Situação humanitária na República Centro-Africana continua a piorar, adverte ONU

Toda a população de 4,6 milhões – incluindo 2,3 milhões de crianças – foi afetada. Desde a semana passada, cerca de 40 mil pessoas já fugiram do país.

Um voo especial fretado pelo UNICEF transportou mais de 23 toneladas de medicamentos essenciais, fontes obstétricas e tanques de água para a capital da República Centro-Africana, Bangui. Foto: UNICEF/Dede Mambeanre

Um voo especial fretado pelo UNICEF transportou mais de 23 toneladas de medicamentos essenciais, fontes obstétricas e tanques de água para a capital da República Centro-Africana, Bangui. Foto: UNICEF/Dede Mambeanre

A situação humanitária na República Centro-Africana (RCA) continua a se deteriorar, com agitação em massa e deslocamentos em larga escala em todo o país cerca de três semanas após os rebeldes armados terem tomado o poder. A informação foi divulgada esta semana pelas Nações Unidas.

“As comunidades afetadas pela crise estão em necessidade urgente de assistência alimentar, proteção, saúde, água e saneamento e apoio. Há sérias preocupações sobre violações generalizadas dos direitos humanos em todo o país”, alertou o Escritório das Nações Unidas de Coordenação de Assuntos Humanitários (OCHA), ao atualizar informações sobre a situação do país africano.

“Os esforços humanitários têm sido dificultados pela insegurança e o acesso limitado às pessoas em necessidade”, acrescentou a Organização, pedindo que todas as partes facilitem o acesso de todos os trabalhadores humanitários que precisam chegar às comunidades afetadas com itens ajuda de emergência tais como alimentos, água, abrigo e suprimentos médicos.

Desde a semana passada, cerca de 40 mil pessoas fugiram do país.

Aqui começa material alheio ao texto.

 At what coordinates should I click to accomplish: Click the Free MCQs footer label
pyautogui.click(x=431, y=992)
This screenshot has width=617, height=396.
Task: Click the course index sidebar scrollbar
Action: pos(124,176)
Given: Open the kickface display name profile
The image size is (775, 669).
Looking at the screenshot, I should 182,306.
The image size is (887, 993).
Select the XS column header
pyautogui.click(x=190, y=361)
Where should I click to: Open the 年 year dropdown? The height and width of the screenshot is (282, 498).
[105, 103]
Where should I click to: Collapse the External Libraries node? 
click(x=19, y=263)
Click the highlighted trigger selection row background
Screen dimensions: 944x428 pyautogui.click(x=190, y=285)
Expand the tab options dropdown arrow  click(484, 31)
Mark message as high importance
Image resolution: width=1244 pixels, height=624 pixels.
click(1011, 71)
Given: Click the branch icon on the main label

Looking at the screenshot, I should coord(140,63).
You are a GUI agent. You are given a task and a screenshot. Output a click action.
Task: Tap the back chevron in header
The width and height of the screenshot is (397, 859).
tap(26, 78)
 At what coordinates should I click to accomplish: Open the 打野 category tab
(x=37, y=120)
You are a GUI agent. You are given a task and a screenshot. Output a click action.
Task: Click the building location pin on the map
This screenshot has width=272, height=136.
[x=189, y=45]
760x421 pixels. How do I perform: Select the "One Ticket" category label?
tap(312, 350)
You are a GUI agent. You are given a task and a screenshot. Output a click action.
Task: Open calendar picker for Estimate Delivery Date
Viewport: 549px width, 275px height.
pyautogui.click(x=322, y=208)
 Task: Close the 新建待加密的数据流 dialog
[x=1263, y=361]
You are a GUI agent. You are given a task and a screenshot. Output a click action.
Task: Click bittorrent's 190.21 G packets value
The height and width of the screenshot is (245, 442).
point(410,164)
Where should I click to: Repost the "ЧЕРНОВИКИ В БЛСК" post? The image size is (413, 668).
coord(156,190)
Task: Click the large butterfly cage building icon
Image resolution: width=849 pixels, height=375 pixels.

Na terça-feira (9), a chefe do Escritório Integrado da ONU de Construção da Paz no RCA (BINUCA, na sigla em francês), Margaret Vogt, disse ao Conselho de Segurança da ONU através de uma videoconferência a partir da capital Bangui, que o retorno à legalidade é extremamente crítica.

O Fundo das Nações Unidas para a Infância (UNICEF) estima que toda a população do país – cerca de 4,6 milhões de pessoas, incluindo mais de 2,3 milhões de crianças – esteja sendo diretamente afetada pelo conflito devido ao colapso dos serviços e da ordem institucional. Agências da ONU e organizações não governamentais que atuam no país também foram afetadas após seus escritórios, veículos e armazéns terem sido saqueados.

O país tem sido sacudido pela violência entre facções por anos, especialmente no norte. No mês passado um grupo de rebeldes entrou em Bangui, forçando o presidente François Bozizé a fugir.